All that is needed is an exact repetition of the lines from the one containing "value (840, 983)" through the final line of the material, without pictures.

*** Opening of Dataset content ***

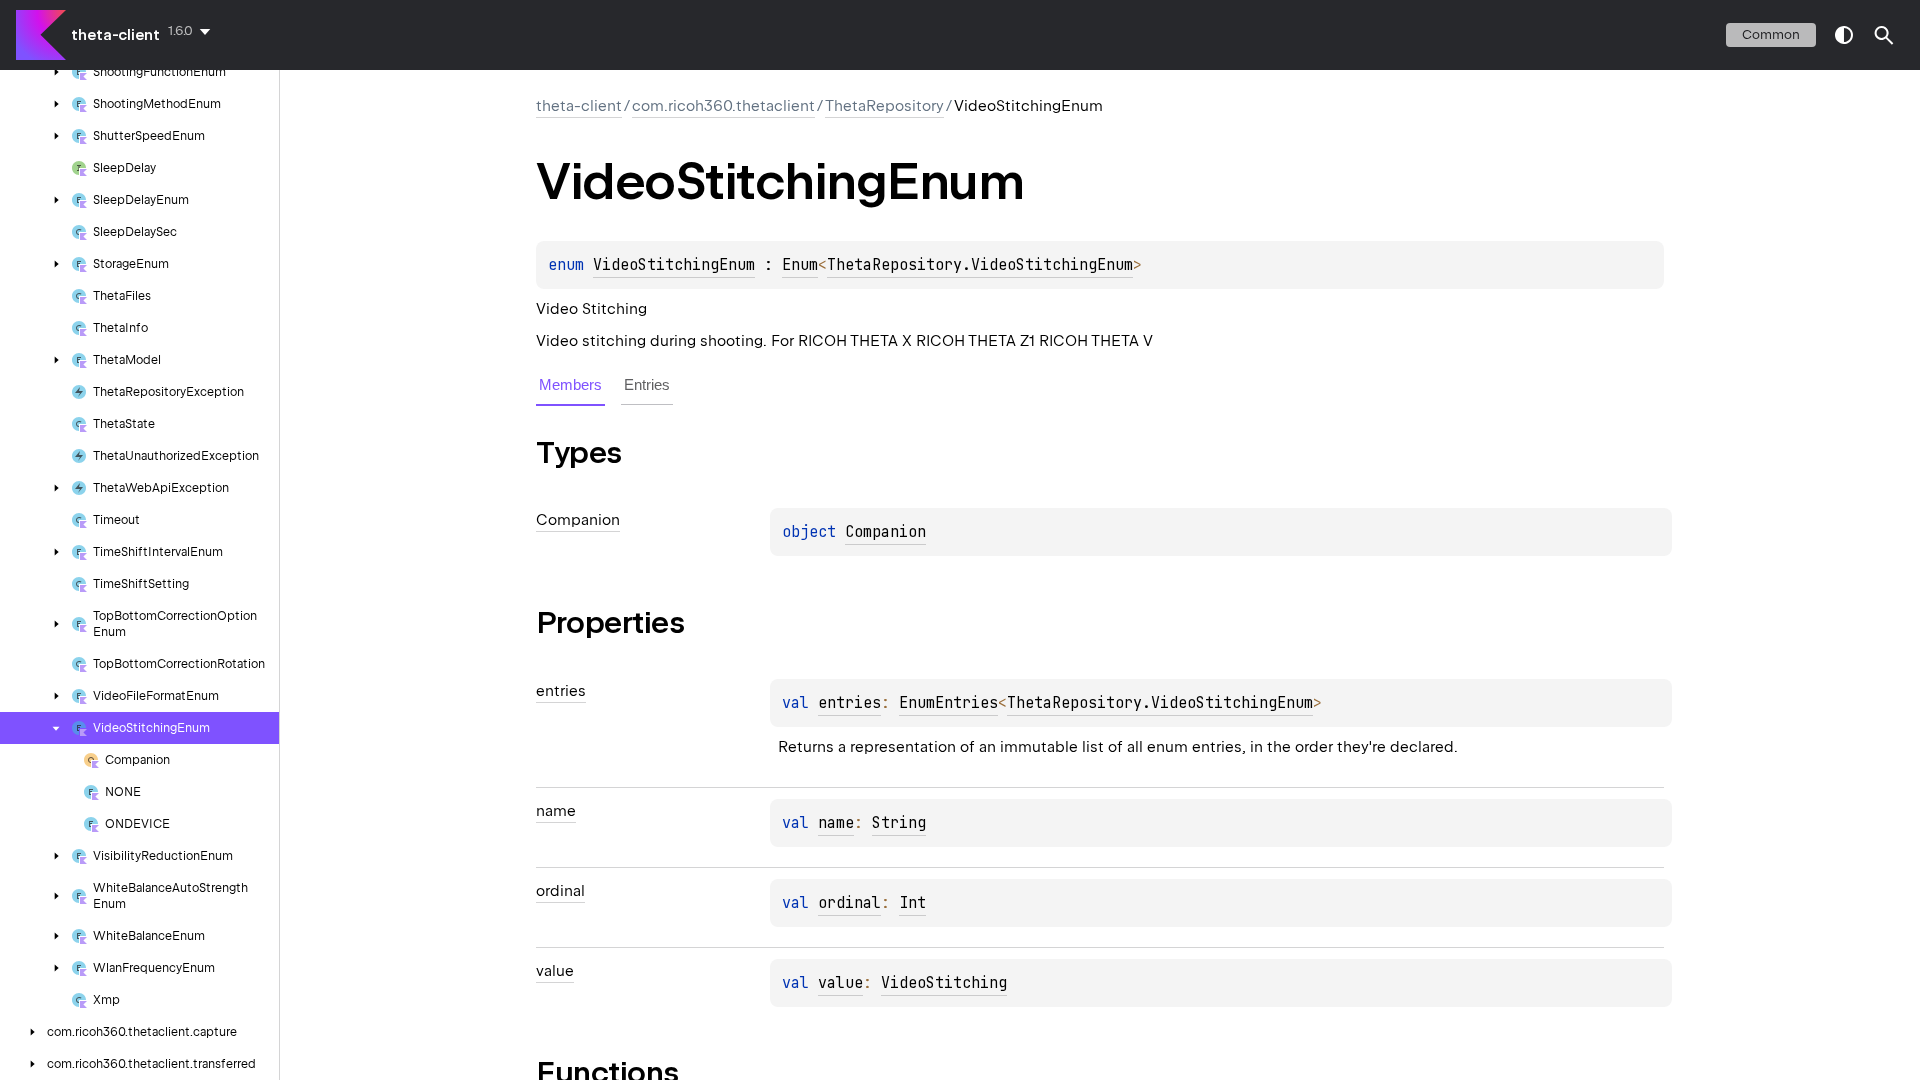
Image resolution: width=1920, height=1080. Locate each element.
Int (912, 903)
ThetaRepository (884, 106)
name (836, 823)
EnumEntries (948, 703)
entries (849, 703)
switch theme (1844, 35)
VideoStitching (944, 983)
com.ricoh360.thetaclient (723, 106)
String (899, 823)
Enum (800, 265)
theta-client (115, 35)
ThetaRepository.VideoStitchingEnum (980, 265)
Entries (647, 384)
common (1771, 34)
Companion (885, 532)
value (840, 983)
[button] (1884, 35)
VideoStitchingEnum (674, 265)
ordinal (849, 903)
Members (570, 384)
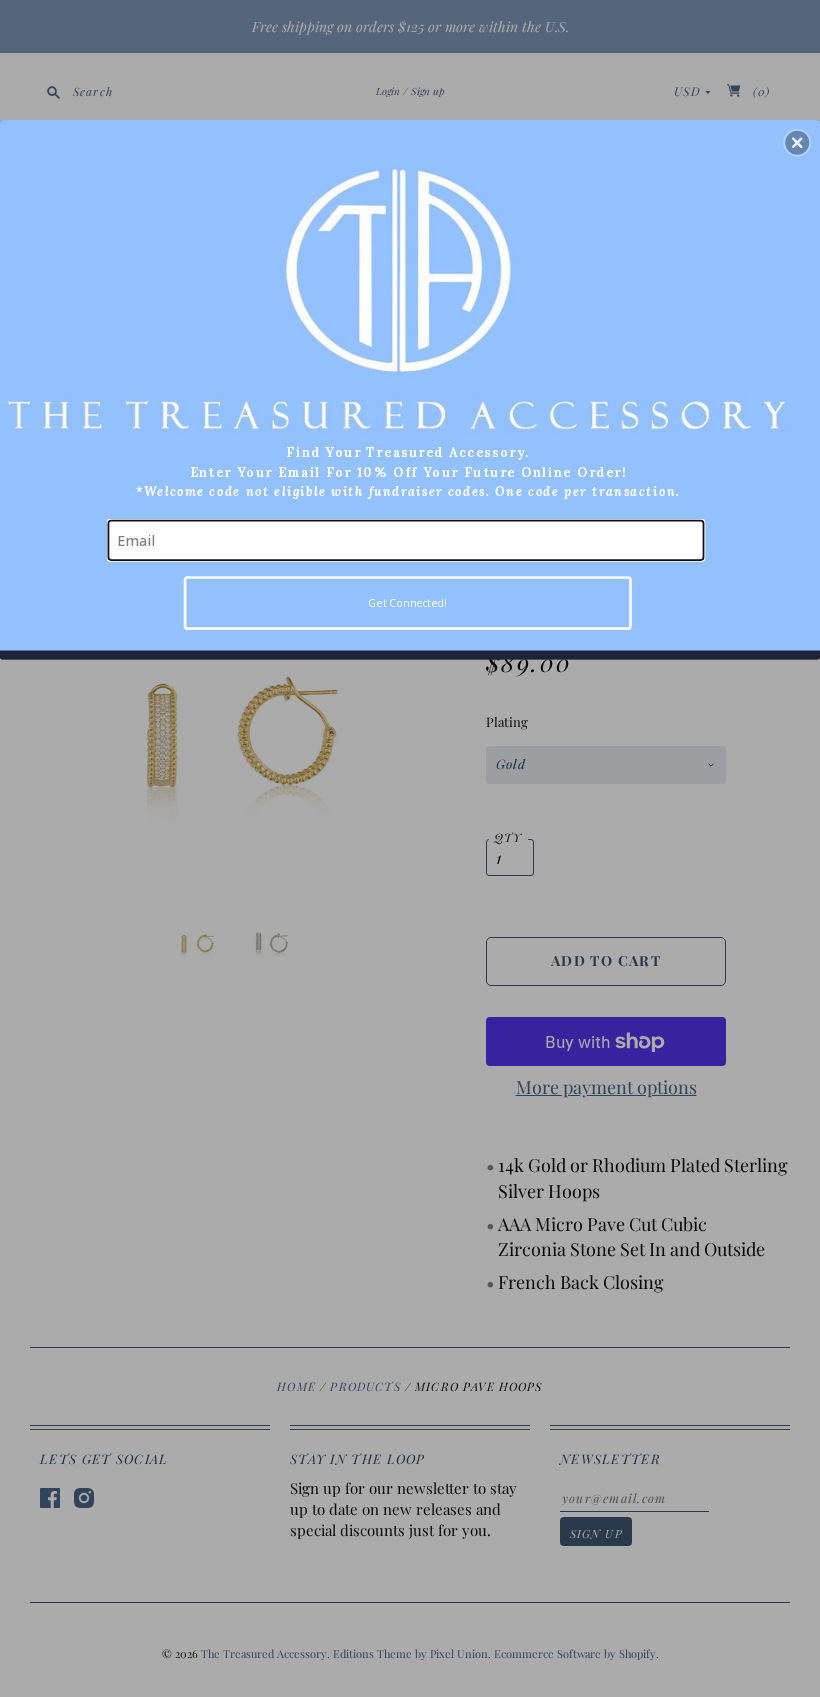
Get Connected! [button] (407, 602)
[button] (797, 143)
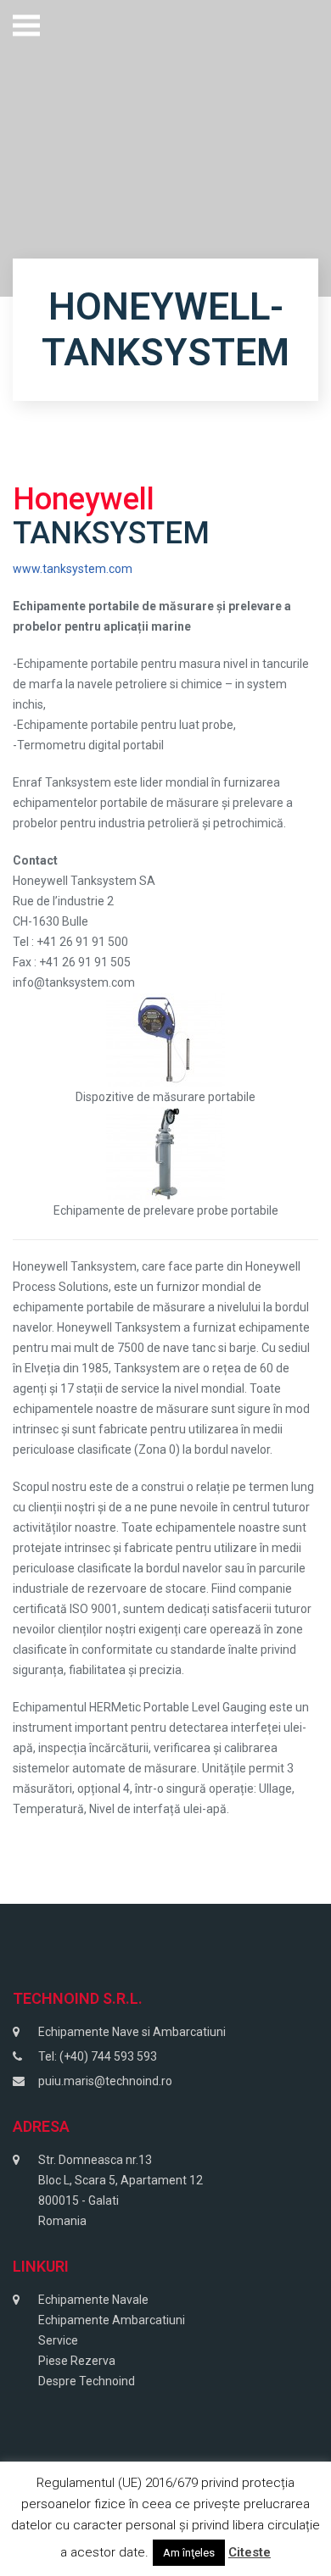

*** Close of Dataset content ***

● Written answer
value (840, 983)
[button] (1884, 35)
VideoStitchingEnum (674, 265)
ordinal (849, 903)
Members (570, 384)
Get Connected! [button] (407, 602)
[button] (797, 143)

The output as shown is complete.